_AIM_. Give the items between the lines holding "This screenshot has" and "pyautogui.click(x=1270, y=39)", inclusive, as a two-column CSV with the columns task and action, one row per item, each value in a single quoted field with line breaks replaced by spaces. Leave the pictures out of the answer.

_MATERIAL FOR THE TASK_.
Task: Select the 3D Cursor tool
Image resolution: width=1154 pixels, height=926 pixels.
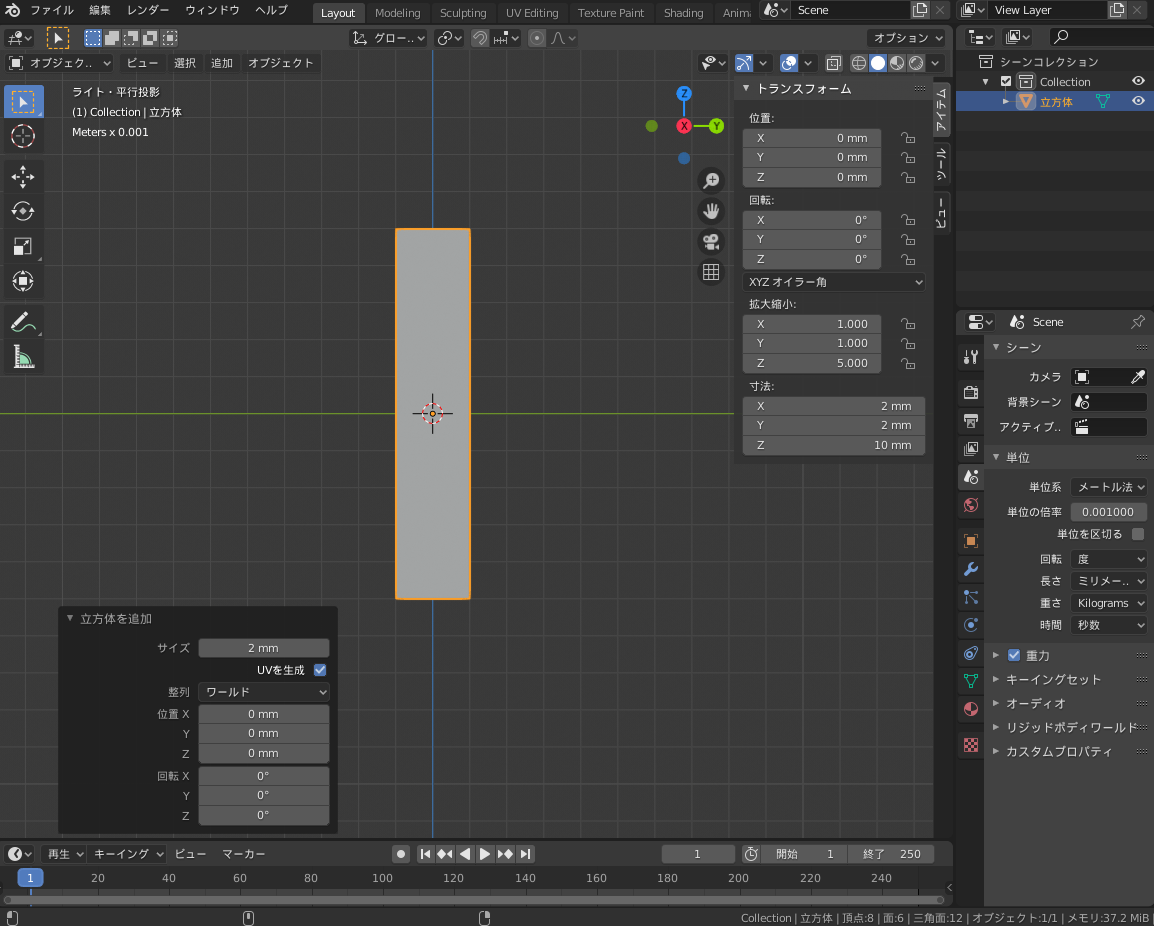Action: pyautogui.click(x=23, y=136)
--
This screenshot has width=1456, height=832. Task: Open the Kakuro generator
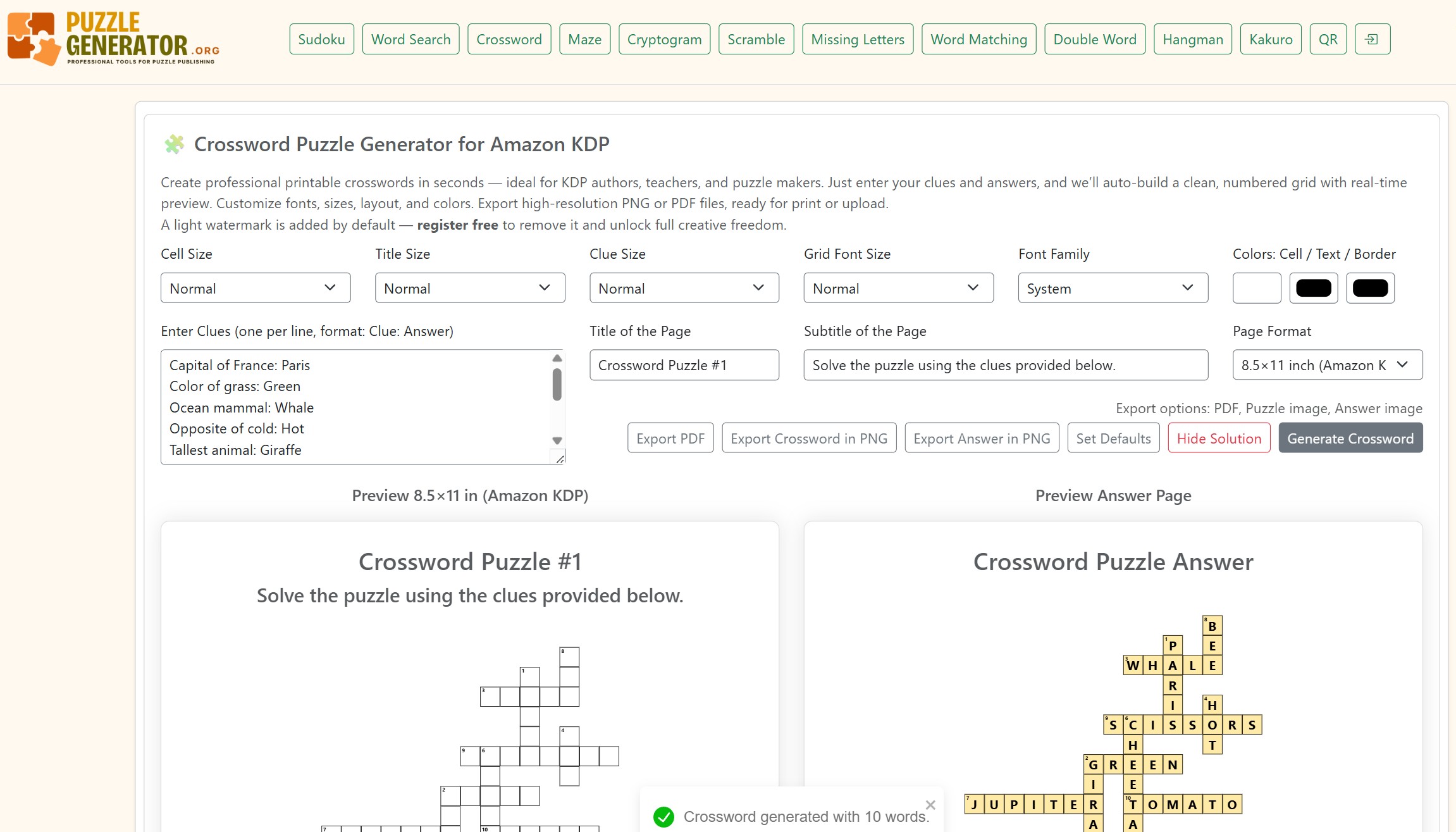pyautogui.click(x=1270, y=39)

_THE SOLUTION_.
task,action
"This screenshot has width=1456, height=832. Task: Open the Kakuro generator","pyautogui.click(x=1270, y=39)"